By Justin Seward
Cypress County officials were in attendance at new Municipal Affairs minister. Tracy Allard’s Lethbridge meeting last week.
The county requested the province to ‘press pause’ on its review of the propose options for changes to oil and gas property assessment.
“While not at liberty to discuss the details of that meeting, County officials were encouraged by the opportunity. The minister made time to hear from us and understand our concerns,” said Reeve Dan Hamilton.”
“We know that every county in Alberta is facing similar potential impacts, so we are not alone.”
Other municipalities attended as well.
The first scenario could see a six per cent loss in taxation revenue all the way down to 20 per cent in the worst-case scenario.
Base costs, depreciation, land assessment, statutory levelds and other adjustments are what make up the scenarios.
All four models look at base cost, depreciation, land assessment, statutory levels and other adjustments.
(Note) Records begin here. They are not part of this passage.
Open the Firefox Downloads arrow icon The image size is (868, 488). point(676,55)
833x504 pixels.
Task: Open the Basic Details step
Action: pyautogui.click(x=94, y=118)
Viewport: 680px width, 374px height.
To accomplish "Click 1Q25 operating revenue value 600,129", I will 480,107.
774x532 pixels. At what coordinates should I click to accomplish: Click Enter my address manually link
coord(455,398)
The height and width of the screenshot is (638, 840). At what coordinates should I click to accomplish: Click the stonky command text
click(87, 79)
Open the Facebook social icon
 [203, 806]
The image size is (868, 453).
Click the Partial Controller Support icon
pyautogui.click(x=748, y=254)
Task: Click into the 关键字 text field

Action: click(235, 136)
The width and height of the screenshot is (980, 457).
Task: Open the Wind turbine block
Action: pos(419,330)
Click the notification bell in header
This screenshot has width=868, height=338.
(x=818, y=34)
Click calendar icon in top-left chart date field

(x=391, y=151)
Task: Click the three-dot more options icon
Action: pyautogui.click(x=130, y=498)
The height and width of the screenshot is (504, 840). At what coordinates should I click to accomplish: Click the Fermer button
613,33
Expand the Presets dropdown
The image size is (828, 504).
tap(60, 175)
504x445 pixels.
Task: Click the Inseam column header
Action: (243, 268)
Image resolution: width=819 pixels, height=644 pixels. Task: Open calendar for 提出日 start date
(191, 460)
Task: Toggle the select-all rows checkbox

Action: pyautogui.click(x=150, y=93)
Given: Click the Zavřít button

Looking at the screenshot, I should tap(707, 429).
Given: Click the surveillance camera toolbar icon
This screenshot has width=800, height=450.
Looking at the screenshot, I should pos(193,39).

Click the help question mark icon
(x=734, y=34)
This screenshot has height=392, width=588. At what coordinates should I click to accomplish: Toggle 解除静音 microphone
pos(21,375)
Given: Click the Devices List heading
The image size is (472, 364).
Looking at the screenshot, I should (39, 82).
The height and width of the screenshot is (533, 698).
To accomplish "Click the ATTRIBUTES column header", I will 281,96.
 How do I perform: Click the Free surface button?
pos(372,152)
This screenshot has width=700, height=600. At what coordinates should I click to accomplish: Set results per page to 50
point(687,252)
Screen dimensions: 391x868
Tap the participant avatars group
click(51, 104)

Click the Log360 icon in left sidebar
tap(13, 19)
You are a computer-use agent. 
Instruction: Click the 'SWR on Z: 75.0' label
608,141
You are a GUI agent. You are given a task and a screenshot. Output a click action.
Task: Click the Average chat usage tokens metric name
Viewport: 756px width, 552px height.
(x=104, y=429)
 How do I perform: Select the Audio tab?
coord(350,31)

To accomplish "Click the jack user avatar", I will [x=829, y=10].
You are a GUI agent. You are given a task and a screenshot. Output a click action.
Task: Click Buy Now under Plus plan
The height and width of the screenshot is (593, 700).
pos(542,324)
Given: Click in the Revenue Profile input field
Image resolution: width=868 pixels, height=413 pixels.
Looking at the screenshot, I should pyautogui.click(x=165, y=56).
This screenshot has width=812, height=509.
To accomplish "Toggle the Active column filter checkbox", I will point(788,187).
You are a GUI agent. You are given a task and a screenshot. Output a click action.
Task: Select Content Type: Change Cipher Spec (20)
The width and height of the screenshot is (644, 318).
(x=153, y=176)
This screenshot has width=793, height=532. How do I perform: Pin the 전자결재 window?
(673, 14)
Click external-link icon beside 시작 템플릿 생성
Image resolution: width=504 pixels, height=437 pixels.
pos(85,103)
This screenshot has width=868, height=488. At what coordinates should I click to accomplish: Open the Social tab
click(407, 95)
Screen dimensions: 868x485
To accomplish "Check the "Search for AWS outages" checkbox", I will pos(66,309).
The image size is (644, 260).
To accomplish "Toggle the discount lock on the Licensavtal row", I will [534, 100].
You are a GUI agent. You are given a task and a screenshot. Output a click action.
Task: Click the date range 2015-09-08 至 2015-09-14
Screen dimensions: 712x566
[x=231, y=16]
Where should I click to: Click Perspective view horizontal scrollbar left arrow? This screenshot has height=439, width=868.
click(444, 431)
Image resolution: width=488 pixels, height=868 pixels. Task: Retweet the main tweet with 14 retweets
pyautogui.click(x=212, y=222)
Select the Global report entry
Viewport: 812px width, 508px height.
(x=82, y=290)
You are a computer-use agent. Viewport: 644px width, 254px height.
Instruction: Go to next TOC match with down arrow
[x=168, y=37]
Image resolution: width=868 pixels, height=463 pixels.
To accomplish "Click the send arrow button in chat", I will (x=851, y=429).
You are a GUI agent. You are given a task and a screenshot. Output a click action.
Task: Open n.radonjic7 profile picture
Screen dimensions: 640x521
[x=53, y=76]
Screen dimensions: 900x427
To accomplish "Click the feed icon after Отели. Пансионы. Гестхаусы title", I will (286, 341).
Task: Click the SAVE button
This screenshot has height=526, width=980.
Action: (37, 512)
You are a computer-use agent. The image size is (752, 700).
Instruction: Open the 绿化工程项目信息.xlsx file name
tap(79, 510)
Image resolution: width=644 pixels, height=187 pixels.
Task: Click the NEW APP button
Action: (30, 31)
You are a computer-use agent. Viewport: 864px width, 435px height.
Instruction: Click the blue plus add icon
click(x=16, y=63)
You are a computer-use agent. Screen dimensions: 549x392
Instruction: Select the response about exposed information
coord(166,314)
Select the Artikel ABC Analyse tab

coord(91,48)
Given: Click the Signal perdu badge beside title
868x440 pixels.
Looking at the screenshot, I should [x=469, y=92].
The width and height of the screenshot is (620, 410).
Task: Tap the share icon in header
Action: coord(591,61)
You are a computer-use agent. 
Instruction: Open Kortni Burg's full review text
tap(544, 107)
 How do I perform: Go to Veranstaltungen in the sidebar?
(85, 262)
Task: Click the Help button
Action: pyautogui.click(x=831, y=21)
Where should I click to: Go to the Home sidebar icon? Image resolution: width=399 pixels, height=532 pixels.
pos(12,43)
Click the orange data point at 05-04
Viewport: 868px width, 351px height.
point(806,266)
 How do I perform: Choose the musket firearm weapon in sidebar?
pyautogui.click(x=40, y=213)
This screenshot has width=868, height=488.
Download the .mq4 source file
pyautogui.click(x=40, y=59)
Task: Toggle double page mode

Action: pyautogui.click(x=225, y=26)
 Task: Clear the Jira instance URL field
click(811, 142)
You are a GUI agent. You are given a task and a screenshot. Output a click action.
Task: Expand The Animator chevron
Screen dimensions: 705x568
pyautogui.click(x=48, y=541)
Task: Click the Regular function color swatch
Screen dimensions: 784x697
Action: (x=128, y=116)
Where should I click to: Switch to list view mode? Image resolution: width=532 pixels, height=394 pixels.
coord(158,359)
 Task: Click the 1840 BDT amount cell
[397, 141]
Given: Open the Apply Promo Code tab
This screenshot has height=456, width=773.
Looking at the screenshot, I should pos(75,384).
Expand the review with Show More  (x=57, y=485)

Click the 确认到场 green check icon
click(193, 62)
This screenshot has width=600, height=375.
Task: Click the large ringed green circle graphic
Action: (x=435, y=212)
Cypress County could face losing $ 7.8 million in the first year.
For the southeastern municipality, that is anywhere between 16 and 22 per cent.
The county would have to hike up residential taxes between 132 and 181 per cent, non-residential taxes from 40 to 64 per cent and farmland 1,550 per cent.
“We feel that rural municipalities, including ours, have not had the opportunity to discuss this issue directly with government leaders as of yet,” said Hamilton.
We know that property tax increases up to 181 per cent and farm property tax increases up to, 1,550 per cent are simply unacceptable. People will not have the ability to pay.”
Chief administrative officer Tarolyn Aaserud thought the meeting went positive from an administrative standpoint.
“We were very encouraged by the candid dialog and openness of Minister Allard,” she said.
“We left the meeting feeling optimistic, and appreciate that we have been heard.”